Think about it this way. If someone clicks your ad and lands on a homepage that doesn't immediately communicate who you are, who you serve, and what to do next, they leave. You paid for that click. And you got nothing back.
Ads amplify what's already there. If what's already there isn't working, ads just make the problem more expensive.
What SEO Does (and What It Doesn't)
SEO builds visibility with people who are already searching for exactly what you offer. Someone types newborn photographer in Knoxville and your website shows up. That's warm, ready-to-book traffic.
The tradeoff is time. SEO doesn't work overnight. A well-optimized page can take three to six months to gain real traction in search results, sometimes longer in competitive markets.
But once it's working, it works for free. Every month that passes, you're building an asset that keeps driving traffic without another dollar spent.
So Which One First?
Here's the honest answer: fix your website and SEO first, then layer in ads.
If your website has clear copy, loads fast, has a strong call to action on every page, and is optimized for the keywords your ideal clients are actually searching, ads become a multiplier. They take something that already converts and pour fuel on it.
If your website is unclear, slow, keyword-bare, or doesn't have a strong enough reason for someone to reach out, ads become a drain. You'll spend money, see clicks, and wonder why nobody's booking.
A few questions to ask yourself before you consider ads:
Does your homepage immediately communicate who you photograph and where?
Does every service page have a clear call to action?
Are you showing up in Google at all for your location plus session type?
Do you have any idea where your current clients are finding you?
If you answered no to most of those, start with your website foundation. Keyword research, on-page optimization, a Google Business Profile that's actually filled out, and copy that speaks to your client instead of about yourself.
Once that foundation is solid, ads can do what they're actually built to do.

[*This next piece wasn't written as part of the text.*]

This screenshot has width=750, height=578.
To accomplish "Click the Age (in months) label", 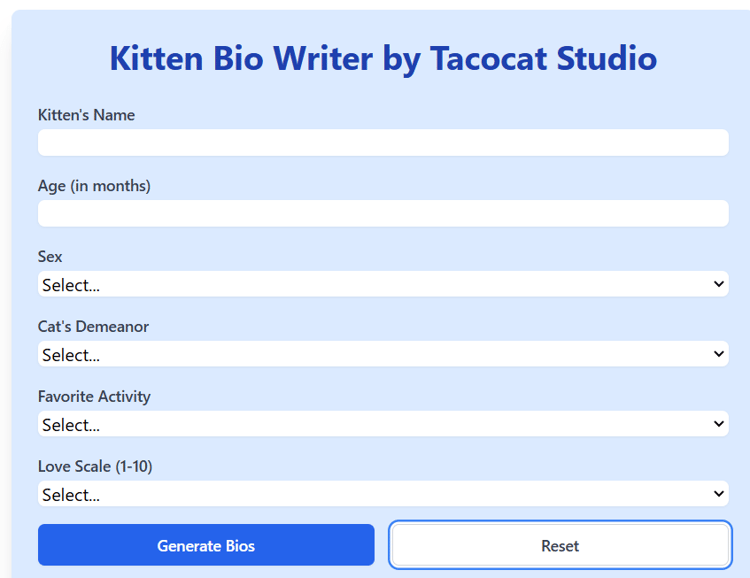I will pyautogui.click(x=94, y=186).
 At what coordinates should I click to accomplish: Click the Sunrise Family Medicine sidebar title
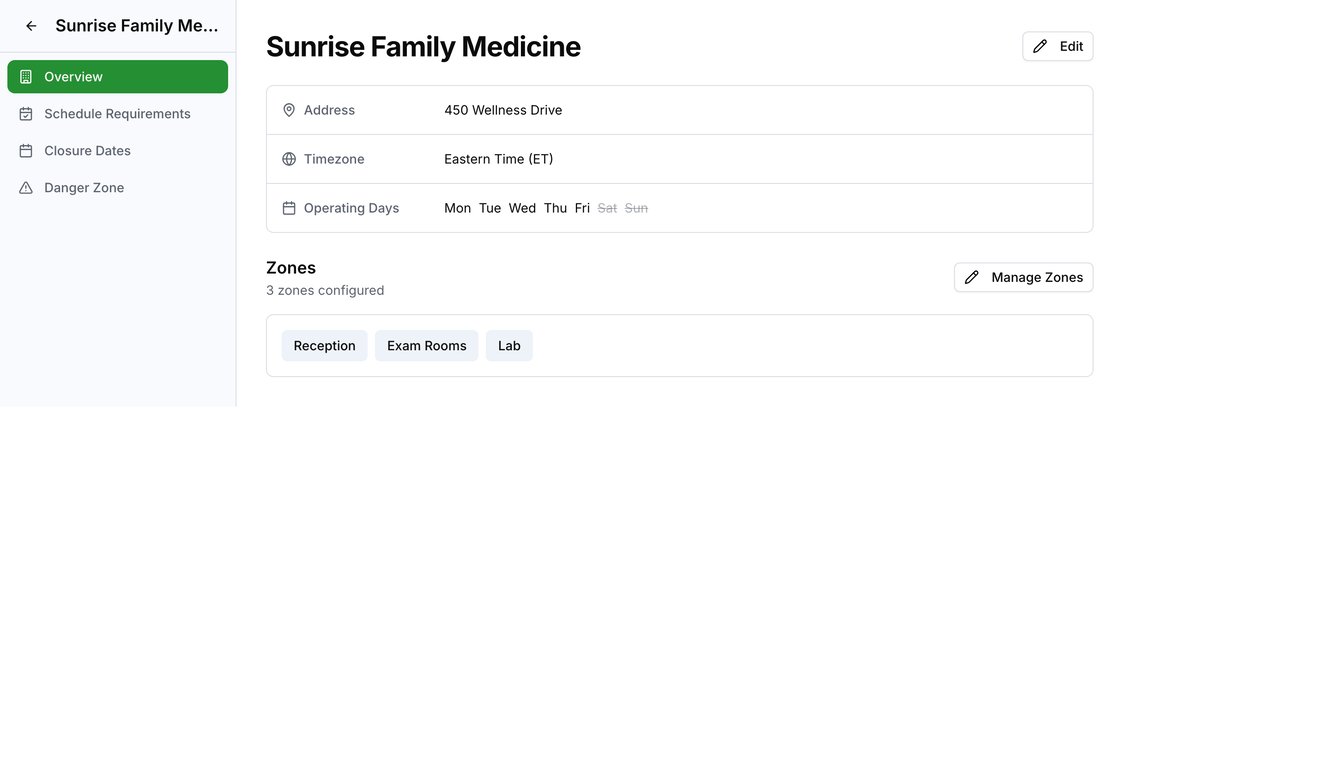[x=137, y=26]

When Ads Make Sense Right Now
That said, there are situations where running ads before your SEO is fully dialed in makes sense.
If you're launching a time-sensitive offer, like mini sessions or a limited availability package, SEO can't move fast enough. Ads are the right tool.
If you're brand new to a market and need bookings while your SEO builds, a small, targeted ad budget can bridge the gap.
If you've already done the website and SEO work and you're ready to grow faster, ads are the natural next step.
The two strategies aren't in competition. They're a sequence.